A Kind Review by David Seed Discovered Ten Years Late!

 I stumbled across this review today in COMPARATIVE AMERICAN STUDIES 2.1 (March 2004)--just a decade late. Thank you, David Seed. The American reviewers were scathing. Richard Brodhead, Andrew Delbanco, and Elizabeth Schultz all said or implied that I made up two lost books that Melville wrote, THE ISLE OF THE CROSS and POEMS, and Delbanco said I could not be trusted anywhere in any volume because I made these books up. Brenda Wineapple said I wrote fantasy biography like Edmund Morris's DUTCH. How nice to see the review by David Seed.

It is impossible to over­state Parker's skill at organizing an enormous mass of data, much of it available for the first time, into a coherent and engrossing narrative. The documentation for this volume, like its predecessor, is impeccably schol­arly and thorough, and is given in concluding pages without the distrac­tion of footnotes to disrupt the flow of reading. Among the many bodies of information which Parker draws on, the books which Melville knew deserve mention as a special resource. Every chapter carries as its epigraph a quotation which Melville had marked in his copy and these excerpts are just one textual signal that we are being given the life of a mind. This is important to bear in mind because one of Parker's main purposes in the present volume has been to fill in the gap which many accounts of Melville's life have left, thereby implying that he did nothing in the four decades before his death in 1891. . . .
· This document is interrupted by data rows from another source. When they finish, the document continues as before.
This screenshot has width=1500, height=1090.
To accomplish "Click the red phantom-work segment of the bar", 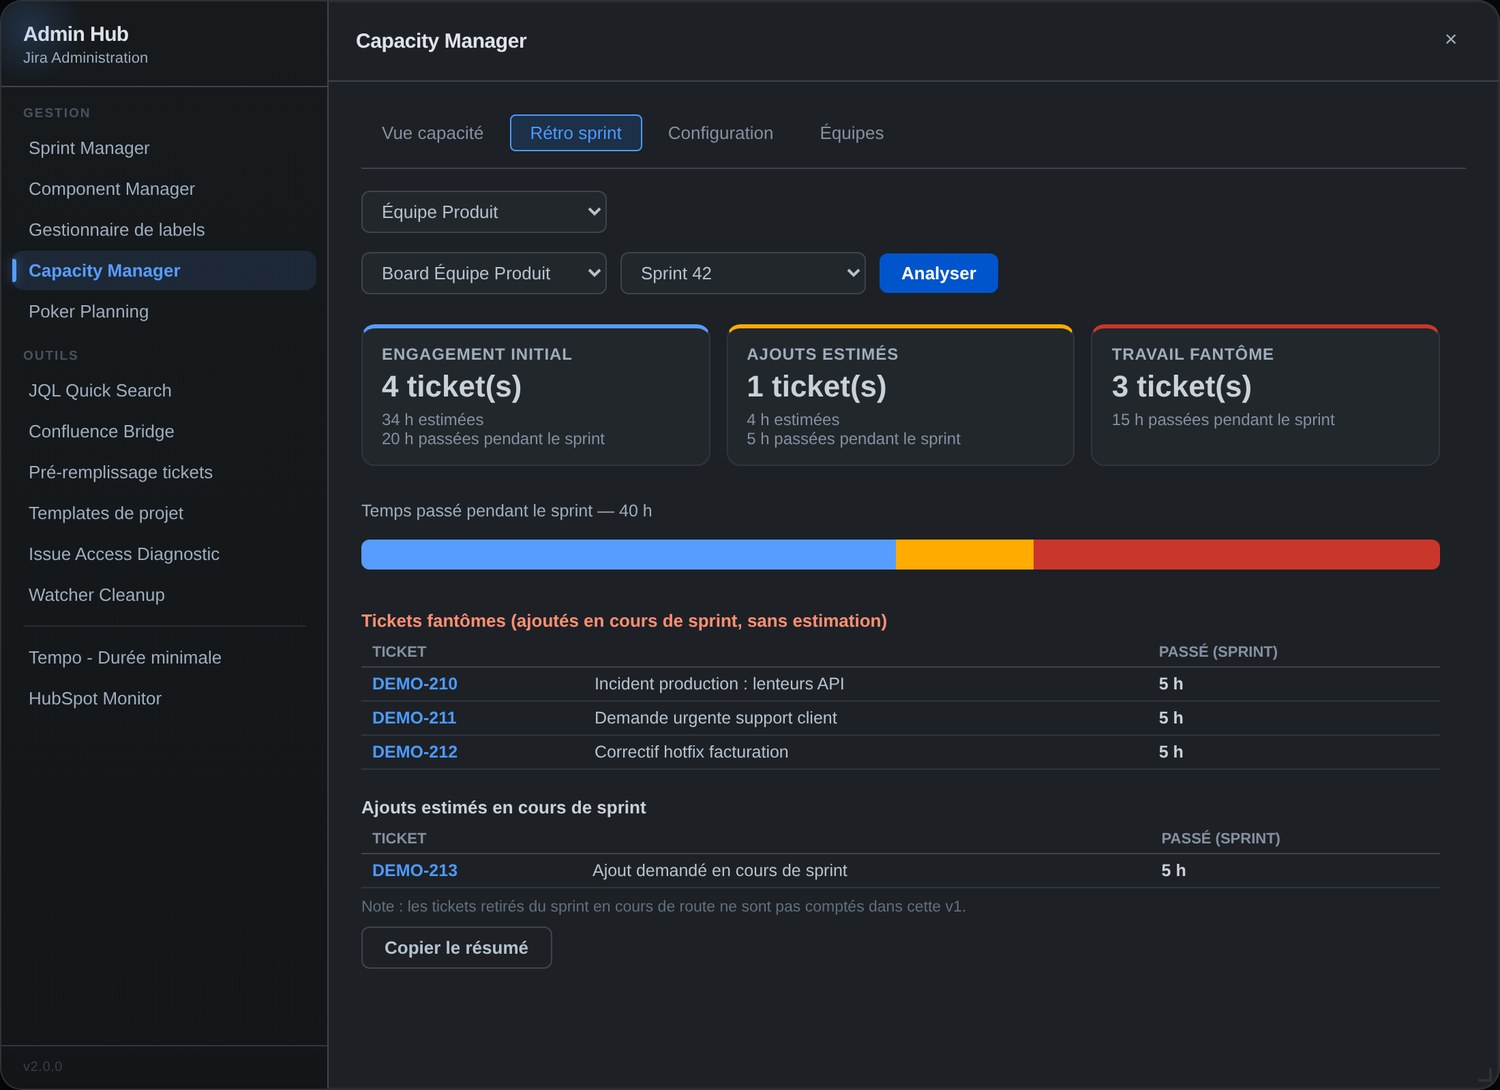I will [1236, 555].
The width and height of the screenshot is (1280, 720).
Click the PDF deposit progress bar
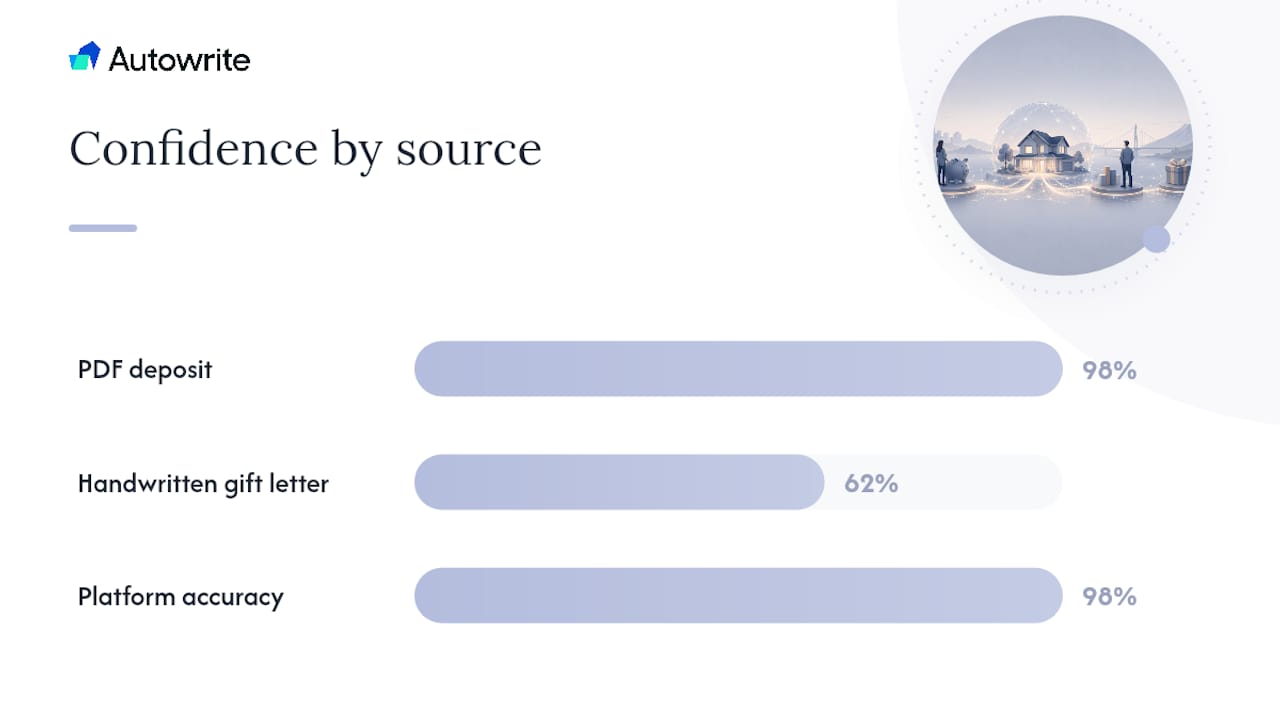(738, 369)
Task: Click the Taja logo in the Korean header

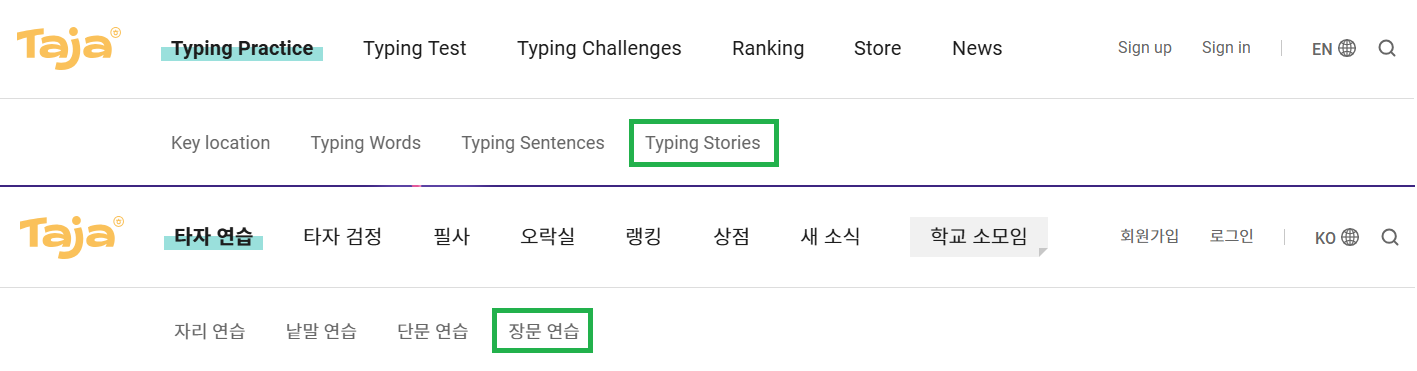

In his last years Melville lived very much within his family and Parker excels at giving a 'thick description' of his life-style, whether at home, staying with relatives, or going on his travels. What astonishes in this narrative is the sheer density of detail- everyone based on contemporary documents - which gives a unique texture to this account of the last phase to Melville's career. Parker's biography represents the ultimate achievement in Melville scholarship and offers the reader a mine of information on one of the formative American writers of the 19th century.